The principal ground of negligence alleged against the defendant is that its employés in charge of the train and the yard at Clinton failed to inform the plaintiff that the car of horses was. to be set out at the Clinton yards and left there overnight; that in consequence of its being so set out he was exposed to the severity of the weather, whereby his feet were frozen producing the injuries of which he complains.

The answer of the defendant admits the receipt of the stock, including the car of horses and the plaintiff therein at Butterfield Junction on November 11, 1911, to be carried by it to Chicago; the stopping of the car in which plaintiff was riding overnight in the yard at Clinton, and that while so in said car he suffered some injuries by exposure to cold; denies that plaintiff was injured because of any negligence upon its part, and alleges that any injury sustained by him while in the car was caused solely by reason of his own neglect, and the risks and hazards necessarily incident to being and riding upon said train and car, which plaintiff well knew, appreciated, and assumed; and denies all other allegations of the petition.

The defendant’s conductor in charge of the train from'Belle Plaine to the Clinton yards testified that he did not see the plaintiff on his train; that he heard stockmen on the train about 50 miles out of Clinton wondering where the man in the car with horses was; that he did not try to find him or collect his transportation, but told one of his brakemen to ascertain at De Witt, a station 19 miles from Clinton, if there was such a person in the car of horses; that he also informed the yardmaster at the Clinton yards on arrival there that a man was supposed to be in the car of horses, and that he would better look him up. The brakeman testified that before arriving at De Witt he overheard a conversation among some stockmen that they had seen nothing of the man in the car of horses for some time, and that they seemed worried about him; that when they got to De Witt he went to the car of horses, partly opened the door, saw a man in there, and asked him if he was all right, and the man answered that he was, and wanted to know how far it was from Chicago, that he told him about 155 miles; that they would get to the Clinton yards in about 35 or 40 minutes; that there was a restaurant there, where he could get a good hot meal, and could go to the caboose and sleep from there to [747]*747Chicago, or could go into the eating house; that he did not know whether his stock was going on or not, but presumed that it was.

Defendant’s yardmaster at the Clinton yards testified that the conductor of the train upon its arrival there said that there was supposed to be a man in charge of the car of horses, that he had not seen him, and that “I had better look after him; I did not go to the car to see about him, and didn’t see the car itself that I know of.”

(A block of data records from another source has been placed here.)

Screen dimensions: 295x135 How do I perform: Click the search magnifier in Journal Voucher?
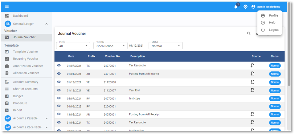pyautogui.click(x=249, y=33)
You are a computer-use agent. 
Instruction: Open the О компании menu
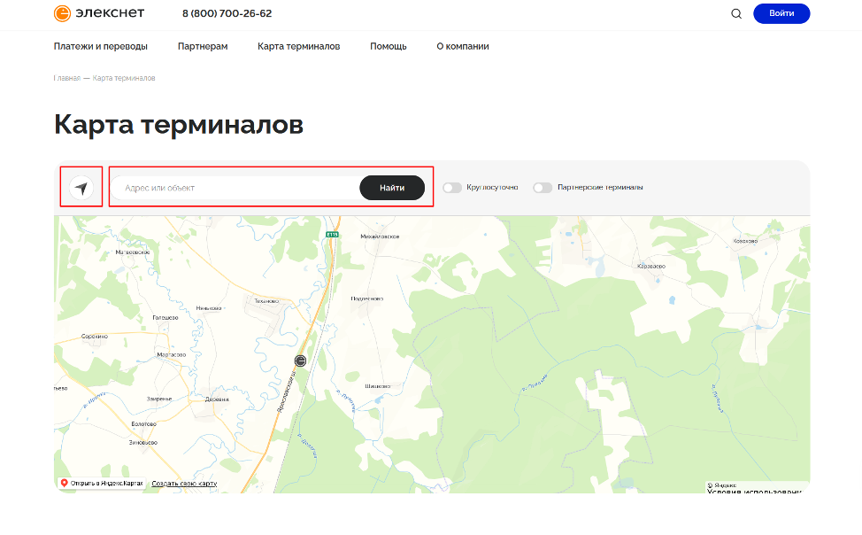(x=463, y=46)
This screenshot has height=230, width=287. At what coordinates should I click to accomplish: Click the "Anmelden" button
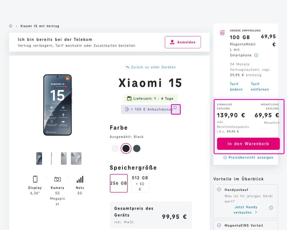pyautogui.click(x=183, y=42)

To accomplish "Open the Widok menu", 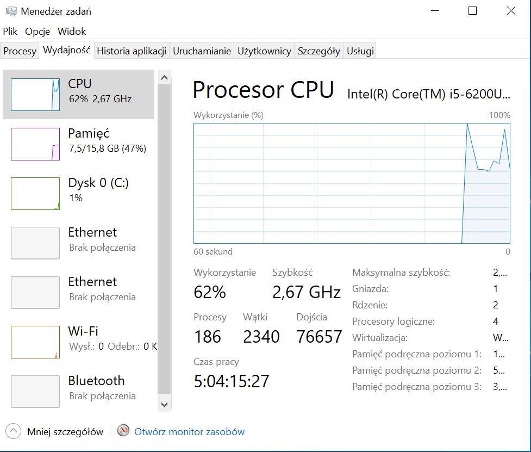I will click(x=72, y=32).

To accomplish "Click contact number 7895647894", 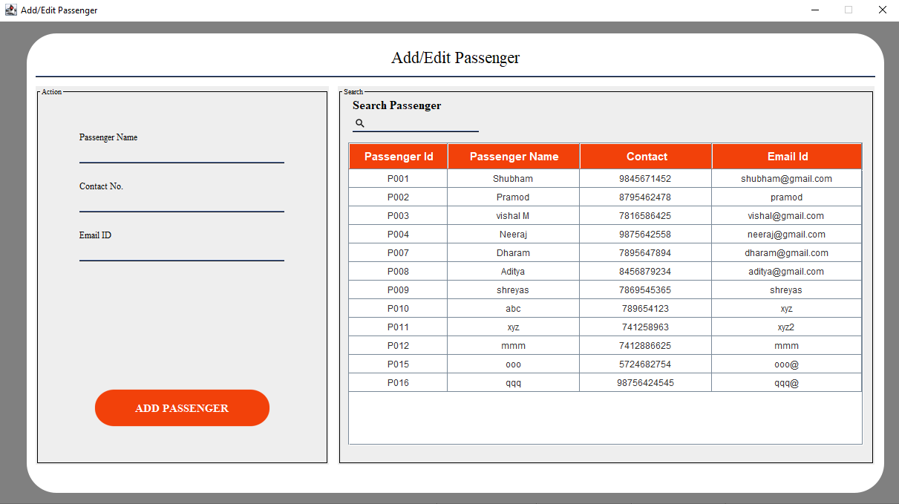I will click(x=644, y=253).
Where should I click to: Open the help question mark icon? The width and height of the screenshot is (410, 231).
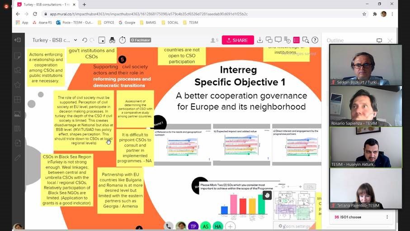point(315,40)
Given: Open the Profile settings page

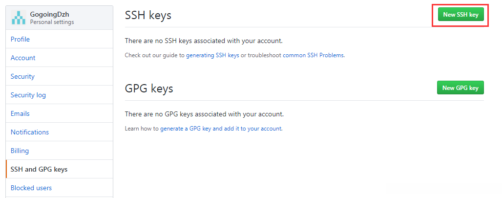Looking at the screenshot, I should pos(20,39).
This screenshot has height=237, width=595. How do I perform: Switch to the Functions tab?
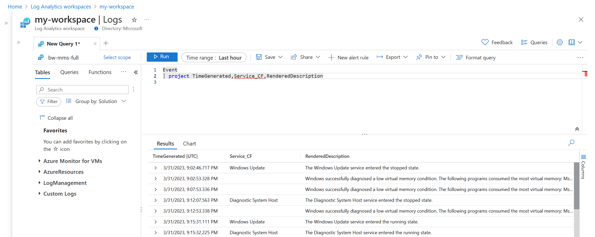pos(100,72)
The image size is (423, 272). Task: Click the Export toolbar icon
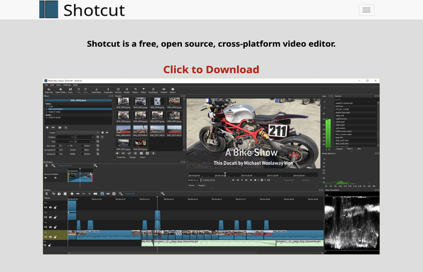click(x=173, y=90)
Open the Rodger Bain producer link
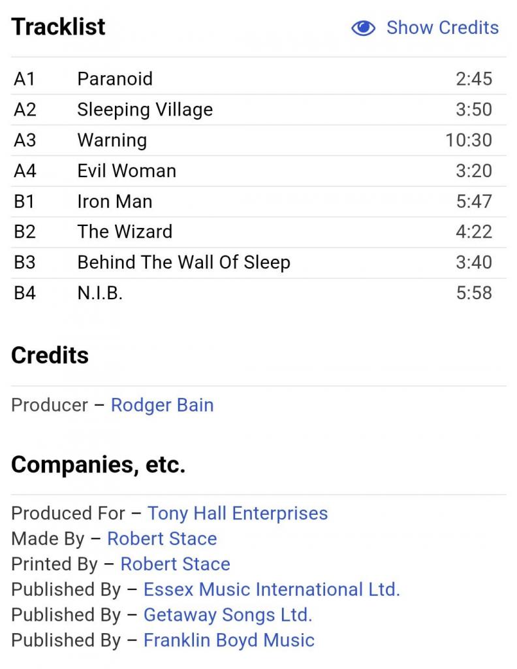Screen dimensions: 517x669 (x=162, y=405)
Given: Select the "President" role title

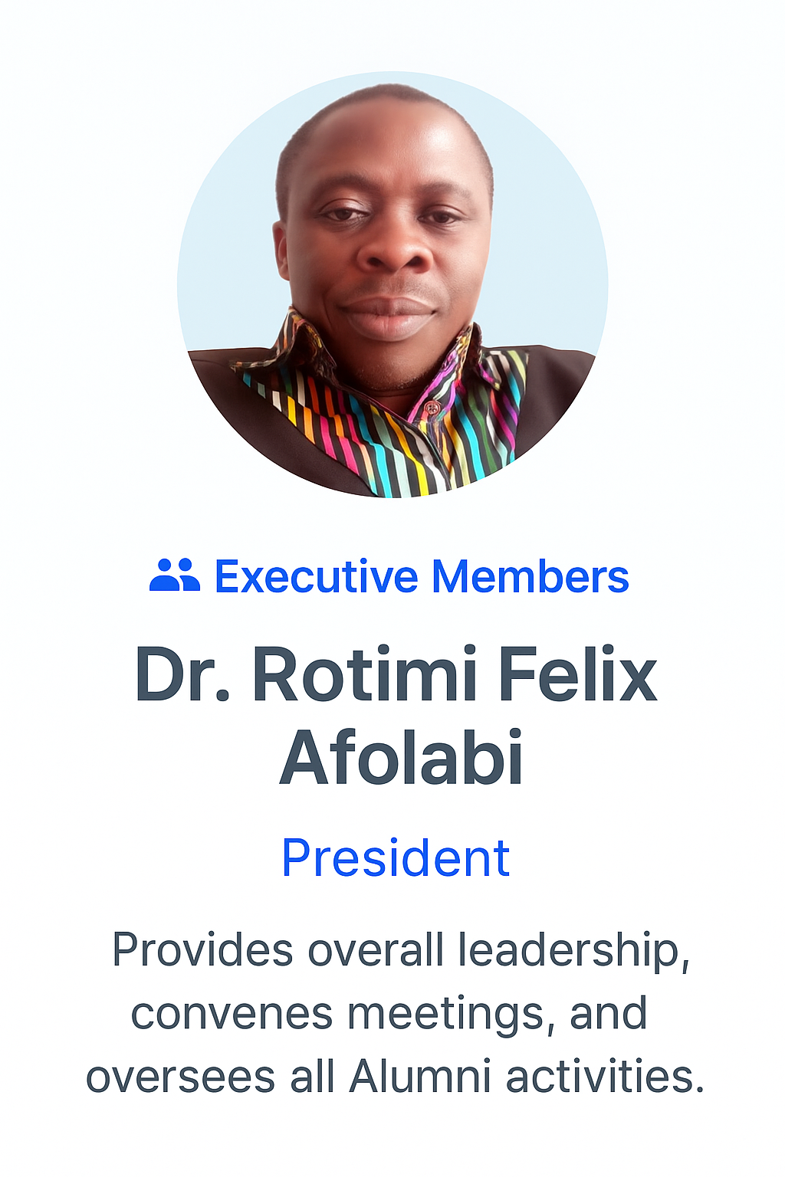Looking at the screenshot, I should click(396, 857).
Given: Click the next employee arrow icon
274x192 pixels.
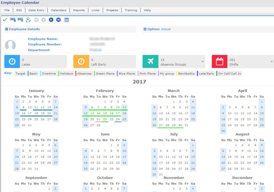Looking at the screenshot, I should click(x=51, y=20).
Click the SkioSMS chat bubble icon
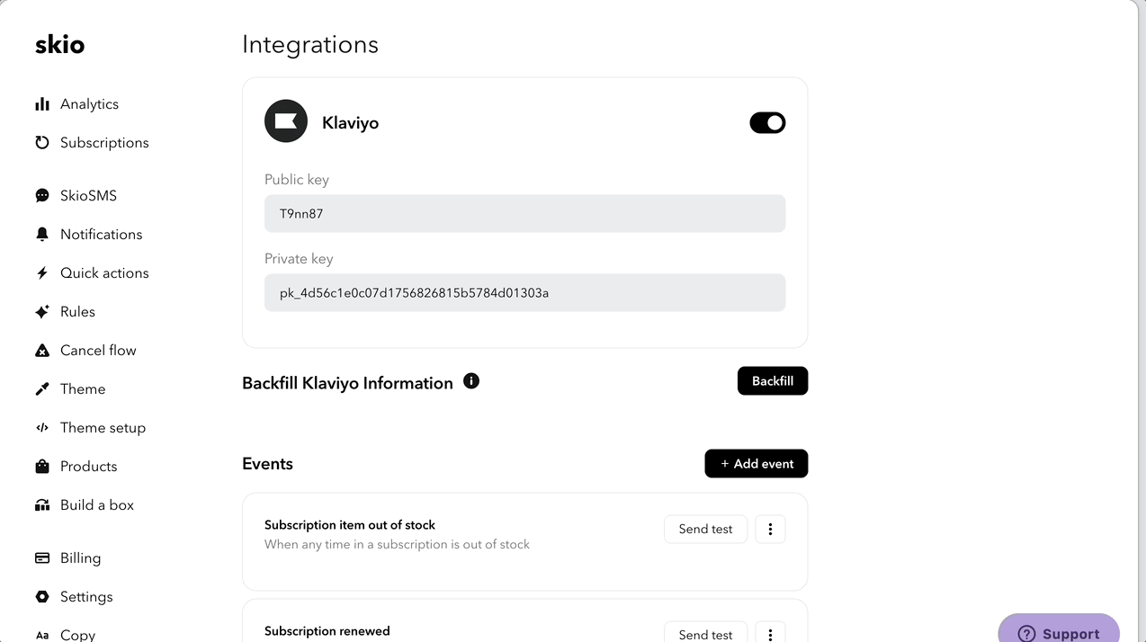 (x=41, y=195)
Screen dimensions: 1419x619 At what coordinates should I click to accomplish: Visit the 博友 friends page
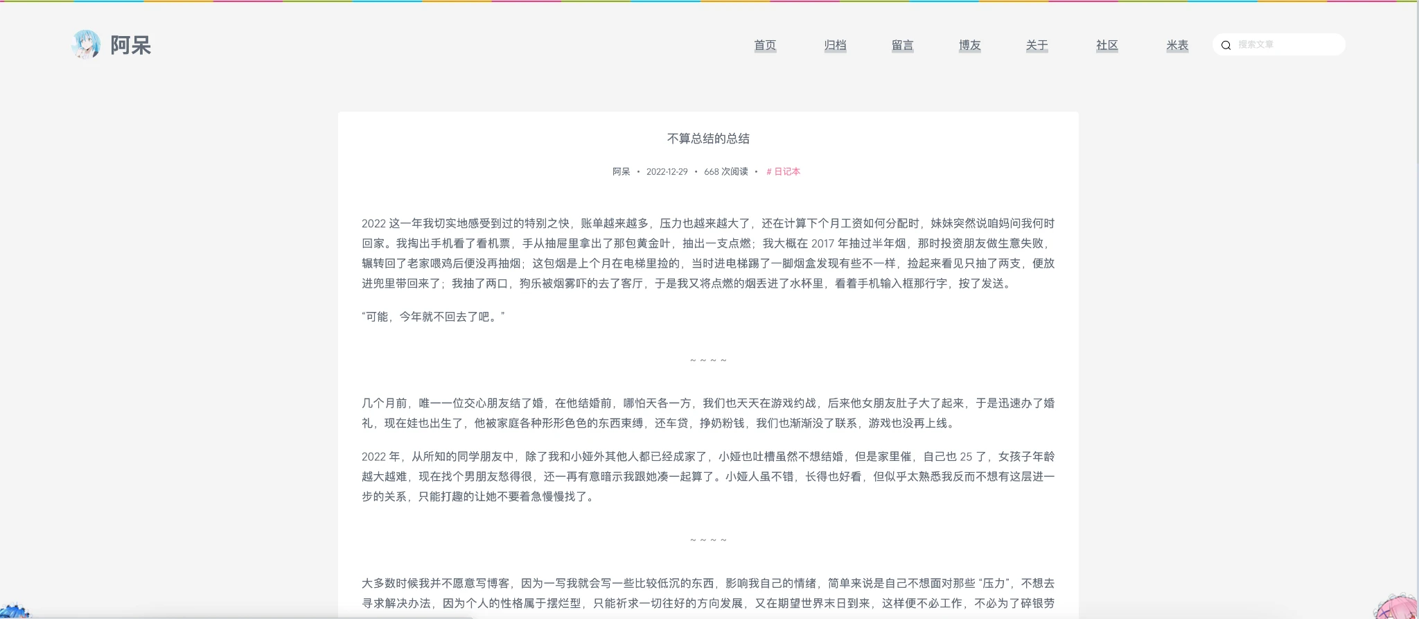[x=969, y=45]
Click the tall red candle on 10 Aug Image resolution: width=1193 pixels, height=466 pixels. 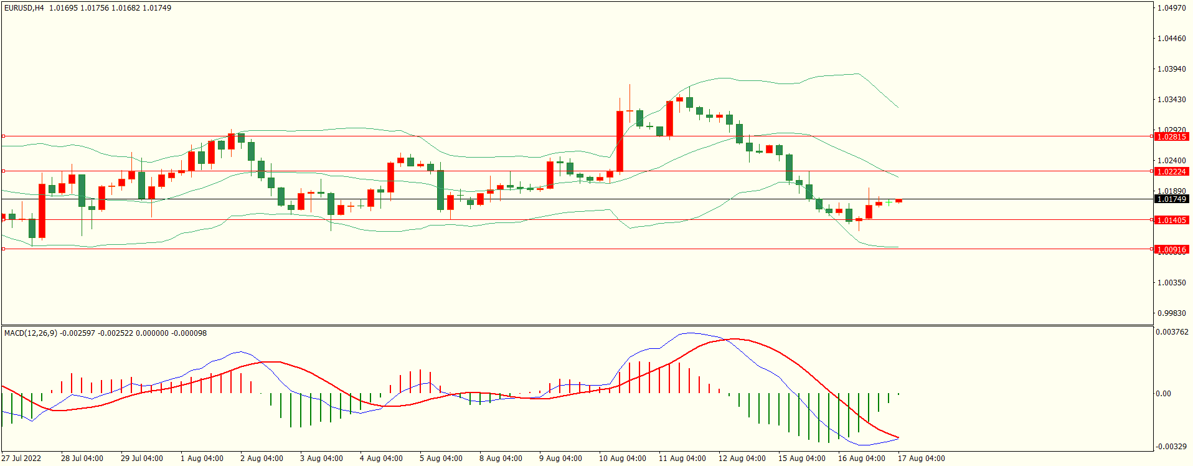point(620,141)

The switch foreman at the Clinton yard testified that the train in question arrived there at 10:45 p. m., November 12, 1911; that he inspected the cars in that train; that the conductor told him there was a man in a car with horses, and asked me if I wouldn’t open that car when I came to it and see if the man in charge was there. I told him I would, and when I came to that car I stood on one of the truss rods and held my lamp up and hallooed, “Old man, are you alive in there?” He said yes; he was lying alongside by the door in a blanker, and when he said he was all right I got down and closed the door. This was 10 or 15 minutes after the train arrived.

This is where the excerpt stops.